The CMS has granted tentative coverage for HIV screening of all beneficiaries without regard to perceived risk behavior, it announced via a proposed national coverage memo.
“CMS concludes that screening for HIV infection provides direct benefit to the Medicare population,” the agency says in its decision memo. “Evidence is adequate to conclude that screening for HIV infection for all individuals between the ages of 15 and 65 years … is reasonable and necessary for the early detection of HIV.”
Testing had been covered only for pregnant woman and those at high risk for the virus. The proposed national coverage decision brings Medicare policy in line with a 2013 U.S. Preventive Services Task Force recommendation, although that recommendation applies only to people between ages 15 and 65.
Of the estimated total 1.1 million persons with HIV infection living in the U.S. in 2010, people age 55 and older accounted for 217,000 or 19% of the persons living with the disease, data show. It is estimated that by this year, half of the HIV infected persons in the U.S. will be 50 years of age or older, research shows.
The broader screening coverage also would extend screenings to about 9 million people who are under 65 and on Medicare because of a disability.
The CMS made the decision following a comment period that ended Sept. 3, 2014, and plans to release a final decision by May 5.
The existing policy was problematic because it relies on beneficiaries to identify themselves as at-risk, Chandra Ford, an assistant professor in the Department of Community Health Sciences at the Fielding School at UCLA, told Modern Healthcare last year.
“If we rely on risk-based screening, we are counting on people to tell us they engaged in stigmatized behaviors, and we know that people underreport those,” she said. It is unlikely doctors are proactively broaching sex and other behaviors with elderly patients, she said. “People, for some reason, assume once people hit a certain age, they no longer engage in risky behavior,” Ford said.
Medicare spending on HIV totaled $6.6 billion in 2014. The agency requested an additional $400 million for fiscal 2015, federal data show.

PROBLEM DETAILS — Summarize the article on Medicare coverage for HIV screening in two sentences. The listing after this point is not needed.

PROVIDED DATA —

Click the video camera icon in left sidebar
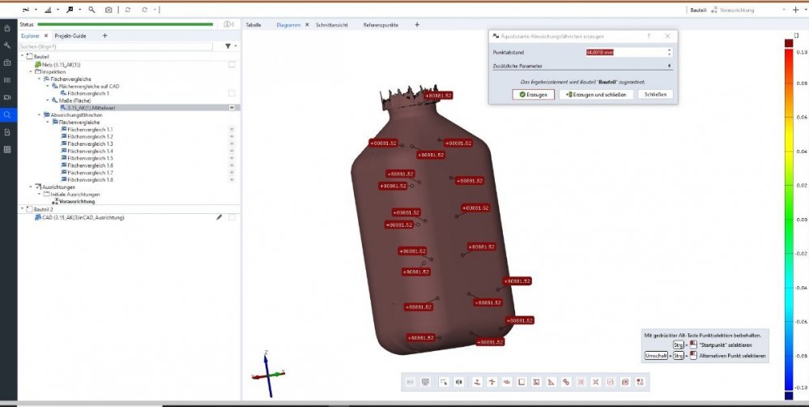The width and height of the screenshot is (809, 407). (x=7, y=97)
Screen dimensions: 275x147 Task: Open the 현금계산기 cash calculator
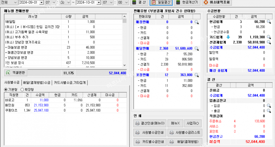pyautogui.click(x=187, y=3)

COMPLETED TASK — The CMS has proposed covering HIV screening for all Medicare beneficiaries without regard to perceived risk behavior, whereas testing had been covered only for pregnant women and those at high risk. The proposal brings Medicare policy in line with a 2013 U.S. Preventive Services Task Force recommendation and would extend screenings to about 9 million people under 65 who are on Medicare because of a disability, with a final decision planned by May 5.